# Cheap finished arrows on ebay? any experiences with them?



## grendel1881 (Dec 29, 2013)

New to the forums, and still consider myself a newbie to archery.

I was wondering if anyone has tried some of the cheap arrows that keep showing up on ebay?

http://www.ebay.com/itm/20X-Mitsubi...aft-for-Archery-Hunting-Recurve-/390738060368

http://www.ebay.com/itm/24pc-Archer...=100010&prg=1076&rk=2&rkt=15&sd=161200921296&

or

http://www.ebay.com/itm/30xTrad-33i...296?pt=LH_DefaultDomain_0&hash=item258852dad0

I have now under my belt experience with carbon, wood, and aluminum and have made my own arrows from scratch from all three materials including cutting, testing etc...
but I am looking for beater (disposable) arrows I can beat up with out a care or hand over to some of my friends who have next to no experience with a bow. 

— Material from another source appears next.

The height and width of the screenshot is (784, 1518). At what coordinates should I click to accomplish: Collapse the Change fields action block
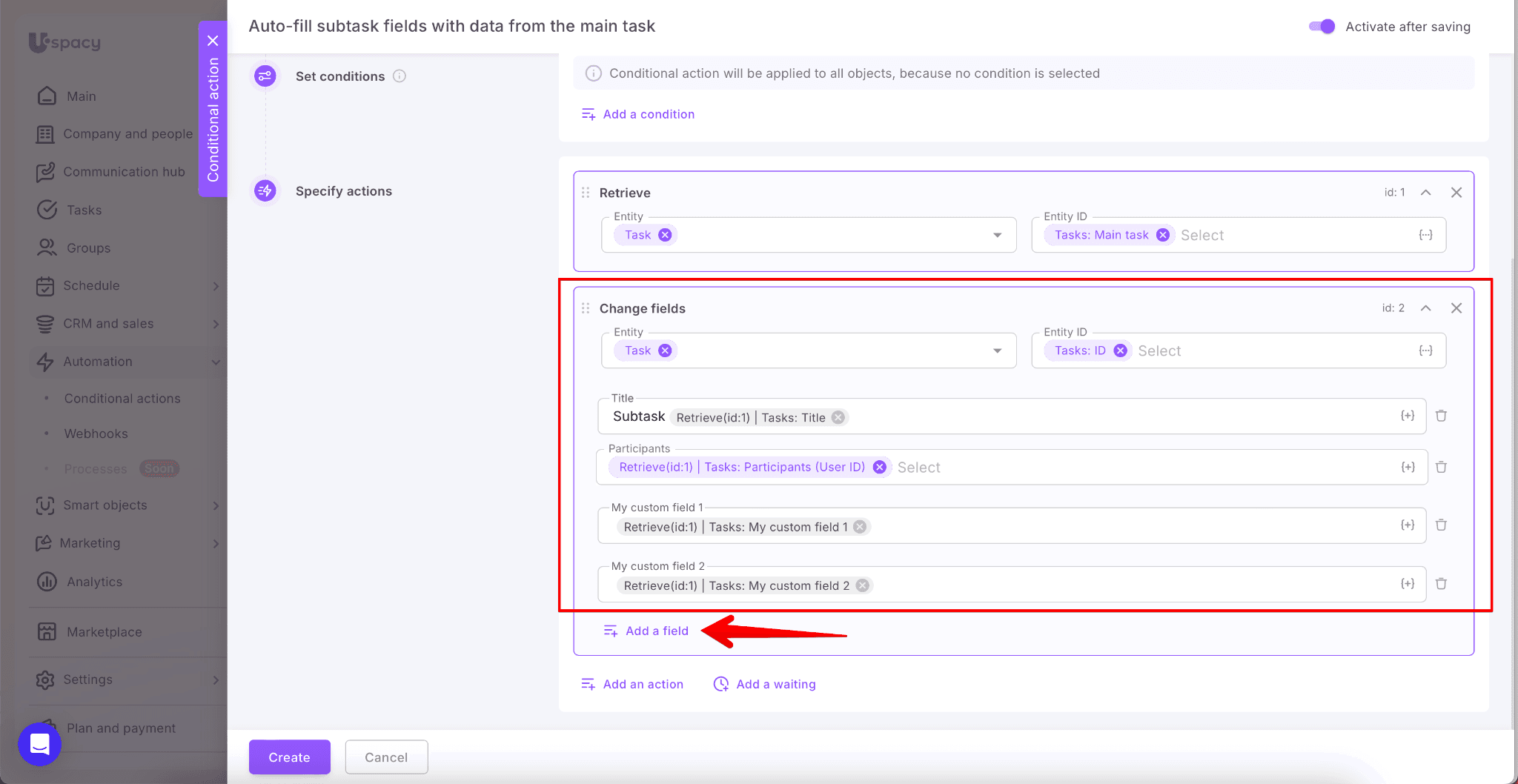1425,308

Woodies are financially cheap but require an investment in time to do right. Carbon and Aluminum are too pricey to have banged up against trees or lost. 
Just looking for cheap (in time and money) arrows that can be abused in target practice guilt free. Any suggestions?


----------



## grendel1881 (Dec 29, 2013)

so no one has tried these? or looked at them? alright ordering a set...


----------



## grendel1881 (Dec 29, 2013)

http://www.ebay.com/itm/X12-Archery...&rk=3&rkt=5&sd=390735786401&&autorefresh=true


----------



## dwagoner (Sep 27, 2007)

are you really wanting fiberglass arrows and crazy broadheads????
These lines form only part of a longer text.